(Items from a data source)
%%

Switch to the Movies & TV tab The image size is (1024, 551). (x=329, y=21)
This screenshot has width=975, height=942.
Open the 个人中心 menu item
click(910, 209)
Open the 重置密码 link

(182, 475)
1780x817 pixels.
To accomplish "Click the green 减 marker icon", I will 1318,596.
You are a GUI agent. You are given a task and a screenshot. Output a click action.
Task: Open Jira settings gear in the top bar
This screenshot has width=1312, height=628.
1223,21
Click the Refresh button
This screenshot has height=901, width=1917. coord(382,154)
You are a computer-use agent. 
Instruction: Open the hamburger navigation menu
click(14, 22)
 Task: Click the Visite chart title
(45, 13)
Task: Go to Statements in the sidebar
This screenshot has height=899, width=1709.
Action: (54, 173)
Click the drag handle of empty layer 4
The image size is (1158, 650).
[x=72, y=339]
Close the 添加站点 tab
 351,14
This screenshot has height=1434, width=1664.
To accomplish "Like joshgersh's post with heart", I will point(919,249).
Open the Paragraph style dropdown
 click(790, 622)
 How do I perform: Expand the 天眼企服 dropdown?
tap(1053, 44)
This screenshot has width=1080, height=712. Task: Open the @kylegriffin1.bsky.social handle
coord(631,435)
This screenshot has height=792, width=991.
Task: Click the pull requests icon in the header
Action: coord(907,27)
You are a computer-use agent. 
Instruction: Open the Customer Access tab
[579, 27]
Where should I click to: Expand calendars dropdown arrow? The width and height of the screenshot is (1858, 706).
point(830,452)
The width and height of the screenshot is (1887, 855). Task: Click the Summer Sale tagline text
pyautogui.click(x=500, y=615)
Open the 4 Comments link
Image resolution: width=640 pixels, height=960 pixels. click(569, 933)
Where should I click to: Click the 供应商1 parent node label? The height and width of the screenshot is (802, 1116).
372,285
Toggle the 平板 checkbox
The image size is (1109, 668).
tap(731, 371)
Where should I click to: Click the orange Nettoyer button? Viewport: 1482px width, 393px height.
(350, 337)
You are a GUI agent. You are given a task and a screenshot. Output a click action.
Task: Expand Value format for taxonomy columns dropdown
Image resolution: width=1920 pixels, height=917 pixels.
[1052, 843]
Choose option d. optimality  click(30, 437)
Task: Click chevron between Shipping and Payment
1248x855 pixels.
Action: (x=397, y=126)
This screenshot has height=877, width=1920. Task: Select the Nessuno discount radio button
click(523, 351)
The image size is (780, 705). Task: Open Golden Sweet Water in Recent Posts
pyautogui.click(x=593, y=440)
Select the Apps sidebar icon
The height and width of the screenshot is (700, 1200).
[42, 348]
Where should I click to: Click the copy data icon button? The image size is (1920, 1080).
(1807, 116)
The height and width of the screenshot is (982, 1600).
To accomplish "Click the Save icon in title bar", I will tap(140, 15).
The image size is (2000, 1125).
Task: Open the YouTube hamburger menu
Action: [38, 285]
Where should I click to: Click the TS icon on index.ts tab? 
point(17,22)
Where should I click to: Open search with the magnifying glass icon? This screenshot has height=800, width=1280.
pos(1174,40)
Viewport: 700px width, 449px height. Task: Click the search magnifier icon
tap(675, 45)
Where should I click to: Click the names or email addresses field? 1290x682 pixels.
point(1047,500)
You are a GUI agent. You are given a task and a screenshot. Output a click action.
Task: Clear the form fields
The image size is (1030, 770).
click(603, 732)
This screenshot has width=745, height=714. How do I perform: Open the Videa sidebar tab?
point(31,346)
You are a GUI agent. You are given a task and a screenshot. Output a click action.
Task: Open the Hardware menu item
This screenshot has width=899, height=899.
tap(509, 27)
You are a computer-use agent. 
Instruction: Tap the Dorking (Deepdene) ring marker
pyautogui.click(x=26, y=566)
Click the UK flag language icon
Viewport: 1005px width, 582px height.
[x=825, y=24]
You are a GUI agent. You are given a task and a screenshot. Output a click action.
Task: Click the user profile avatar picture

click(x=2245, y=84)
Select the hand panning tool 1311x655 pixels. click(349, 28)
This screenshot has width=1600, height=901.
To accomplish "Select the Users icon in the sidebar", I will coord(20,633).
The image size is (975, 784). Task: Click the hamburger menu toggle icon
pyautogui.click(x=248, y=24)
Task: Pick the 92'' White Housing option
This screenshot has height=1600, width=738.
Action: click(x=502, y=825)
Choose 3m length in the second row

%%

■ Exercise requirements:
Reproduce the lines verbatim, starting with the line that contains "Click the Refresh button" and continuing through the line that contains "Image resolution: width=640", with both of those lines included.

■ Task output:
Click the Refresh button
This screenshot has height=901, width=1917. coord(382,154)
You are a computer-use agent. 
Instruction: Open the hamburger navigation menu
click(14, 22)
 Task: Click the Visite chart title
(45, 13)
Task: Go to Statements in the sidebar
This screenshot has height=899, width=1709.
Action: (54, 173)
Click the drag handle of empty layer 4
The image size is (1158, 650).
[x=72, y=339]
Close the 添加站点 tab
 351,14
This screenshot has height=1434, width=1664.
To accomplish "Like joshgersh's post with heart", I will point(919,249).
Open the Paragraph style dropdown
 click(790, 622)
 How do I perform: Expand the 天眼企服 dropdown?
tap(1053, 44)
This screenshot has width=1080, height=712. Task: Open the @kylegriffin1.bsky.social handle
coord(631,435)
This screenshot has height=792, width=991.
Task: Click the pull requests icon in the header
Action: coord(907,27)
You are a computer-use agent. 
Instruction: Open the Customer Access tab
[579, 27]
Where should I click to: Expand calendars dropdown arrow? The width and height of the screenshot is (1858, 706).
point(830,452)
The width and height of the screenshot is (1887, 855). Task: Click the Summer Sale tagline text
pyautogui.click(x=500, y=615)
Open the 4 Comments link
Image resolution: width=640 pixels, height=960 pixels. click(569, 933)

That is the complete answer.